Neina membuang muka, menahan diri beberapa saat sebelum akhirnya memberanikan diri menatap pria itu dengan tatapan penuh keberanian, namun masih berusaha untuk bersikap sopan. Berusaha menahan diri, tetap tak bisa membuatnya menjadi lebih baik. 

“Yang bapak tuduhkan pada saya itu tidak ada bukti. Jadi, jangan buat fitnah yang tak berdasar, itu bisa mencoreng nama baik perusahaan,” tegas Neina mengingatkan. Tentu saja ia tak ingin semua orang menganggap jika dirinya sebagai penyebab tercorengnya nama baik perusahaan. 

Ia pun masih berusaha bersikap sopan atas lontaran kalimat menjatuhkan yang mereka lakukan atas dirinya itu. 

“Gayanya selangit, Bro. Tinggal bilang berapa tarif lu aja pakai banyak kata,” sela salah satu pria yang sejak tadi menatap tingkah salah satu temannya. 

“Maaf ya, Pak. Saya bukan wanita murahan.” Neina sudah sangat mendidih. Ingin rasanya memukul dan merobek mulut pria yang melebihi mulut emak-emak. 

“Berani juga dia,” sinis pria yang sejak tadi diam menyaksikan tingkah kedua teman lelakinya. 

Ketiganya saling pandang, seolah sedang merencanakan sesuatu pada Neina. Neina yang melihat sikap mencurigakan dari ketiga pria itu mendekat menuju pojok lift dengan penuh harap agar pintu lift segera terbuka. 
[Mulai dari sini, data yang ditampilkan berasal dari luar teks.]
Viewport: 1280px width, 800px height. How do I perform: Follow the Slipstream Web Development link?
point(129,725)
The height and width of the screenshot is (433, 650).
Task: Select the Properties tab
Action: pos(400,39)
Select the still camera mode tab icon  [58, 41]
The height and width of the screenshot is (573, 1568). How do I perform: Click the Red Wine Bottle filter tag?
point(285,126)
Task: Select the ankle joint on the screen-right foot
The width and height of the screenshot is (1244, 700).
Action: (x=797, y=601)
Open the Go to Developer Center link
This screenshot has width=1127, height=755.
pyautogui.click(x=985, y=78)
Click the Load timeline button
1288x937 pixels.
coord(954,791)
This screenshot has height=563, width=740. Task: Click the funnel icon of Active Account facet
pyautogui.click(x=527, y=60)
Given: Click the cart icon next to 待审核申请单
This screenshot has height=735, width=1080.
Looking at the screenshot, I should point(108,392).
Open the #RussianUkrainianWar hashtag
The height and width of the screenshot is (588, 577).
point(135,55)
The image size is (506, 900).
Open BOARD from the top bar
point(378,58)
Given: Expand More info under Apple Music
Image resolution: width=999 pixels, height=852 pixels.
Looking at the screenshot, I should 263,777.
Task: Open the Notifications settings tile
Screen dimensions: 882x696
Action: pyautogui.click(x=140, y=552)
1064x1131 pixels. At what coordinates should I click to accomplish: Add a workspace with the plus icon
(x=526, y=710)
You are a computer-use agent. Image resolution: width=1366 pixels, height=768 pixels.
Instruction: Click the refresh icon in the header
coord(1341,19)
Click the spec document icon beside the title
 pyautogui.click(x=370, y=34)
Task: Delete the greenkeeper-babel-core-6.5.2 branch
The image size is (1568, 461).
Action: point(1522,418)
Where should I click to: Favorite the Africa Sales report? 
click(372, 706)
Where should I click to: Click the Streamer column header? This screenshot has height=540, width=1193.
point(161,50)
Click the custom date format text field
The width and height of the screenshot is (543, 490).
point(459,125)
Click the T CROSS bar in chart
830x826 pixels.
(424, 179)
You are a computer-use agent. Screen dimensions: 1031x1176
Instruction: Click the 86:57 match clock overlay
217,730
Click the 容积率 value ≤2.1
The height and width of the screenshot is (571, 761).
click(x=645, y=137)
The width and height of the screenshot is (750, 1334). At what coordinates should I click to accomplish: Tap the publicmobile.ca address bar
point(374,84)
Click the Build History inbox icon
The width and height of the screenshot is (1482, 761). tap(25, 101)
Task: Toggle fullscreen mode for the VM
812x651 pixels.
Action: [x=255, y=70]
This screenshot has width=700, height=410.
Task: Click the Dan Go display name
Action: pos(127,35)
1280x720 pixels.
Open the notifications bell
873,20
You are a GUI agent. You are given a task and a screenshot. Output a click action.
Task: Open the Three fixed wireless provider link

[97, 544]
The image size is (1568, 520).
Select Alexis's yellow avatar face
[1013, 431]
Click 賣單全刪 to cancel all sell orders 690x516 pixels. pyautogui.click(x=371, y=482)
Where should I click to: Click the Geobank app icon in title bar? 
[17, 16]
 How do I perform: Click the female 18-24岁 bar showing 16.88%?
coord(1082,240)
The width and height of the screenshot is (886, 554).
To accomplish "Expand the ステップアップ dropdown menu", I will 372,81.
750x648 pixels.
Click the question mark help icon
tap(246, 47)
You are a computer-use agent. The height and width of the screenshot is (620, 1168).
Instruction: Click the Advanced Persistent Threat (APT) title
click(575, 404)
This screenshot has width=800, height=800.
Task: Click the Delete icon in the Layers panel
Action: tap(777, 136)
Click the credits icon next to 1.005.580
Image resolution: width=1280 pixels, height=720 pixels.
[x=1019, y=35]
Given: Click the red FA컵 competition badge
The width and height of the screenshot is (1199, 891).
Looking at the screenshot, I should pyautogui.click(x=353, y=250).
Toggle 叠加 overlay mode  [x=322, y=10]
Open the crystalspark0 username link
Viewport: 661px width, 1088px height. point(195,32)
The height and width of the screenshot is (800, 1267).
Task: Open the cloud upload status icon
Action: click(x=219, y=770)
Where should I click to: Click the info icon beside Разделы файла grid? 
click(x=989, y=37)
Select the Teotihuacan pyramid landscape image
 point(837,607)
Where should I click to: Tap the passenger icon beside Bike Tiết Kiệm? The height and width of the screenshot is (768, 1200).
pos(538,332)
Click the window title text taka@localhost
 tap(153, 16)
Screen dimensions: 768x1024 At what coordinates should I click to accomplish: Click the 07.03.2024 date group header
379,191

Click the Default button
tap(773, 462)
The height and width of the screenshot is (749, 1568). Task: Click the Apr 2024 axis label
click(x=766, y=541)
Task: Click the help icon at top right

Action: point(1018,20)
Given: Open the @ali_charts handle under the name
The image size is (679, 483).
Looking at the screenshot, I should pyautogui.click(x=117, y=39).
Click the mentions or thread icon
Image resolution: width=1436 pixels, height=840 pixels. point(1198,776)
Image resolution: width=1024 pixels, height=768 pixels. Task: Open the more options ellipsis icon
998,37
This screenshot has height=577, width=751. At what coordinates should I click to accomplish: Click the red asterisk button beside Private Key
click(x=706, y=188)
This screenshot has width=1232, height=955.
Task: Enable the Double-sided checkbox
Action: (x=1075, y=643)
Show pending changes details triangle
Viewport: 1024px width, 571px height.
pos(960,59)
Ketiga pria yang mendapati Neina ketakutan itu merasa semakin puas. Mereka merasa menang telah berhasil membuat Neina tak berkutik lagi sekarang. 

“Kalian mau apa?” tanya Neina saat jarak ketiganya semakin dekat tinggal sejengkal. 

“Kenapa? takut? Seharusnya lu nggak perlu takut, sebab pasti sudah tahu rasanya dienakin bukan?” ungkap pria yang jarak antara Neina dan dirinya itu sudah sangat tak berjarak. 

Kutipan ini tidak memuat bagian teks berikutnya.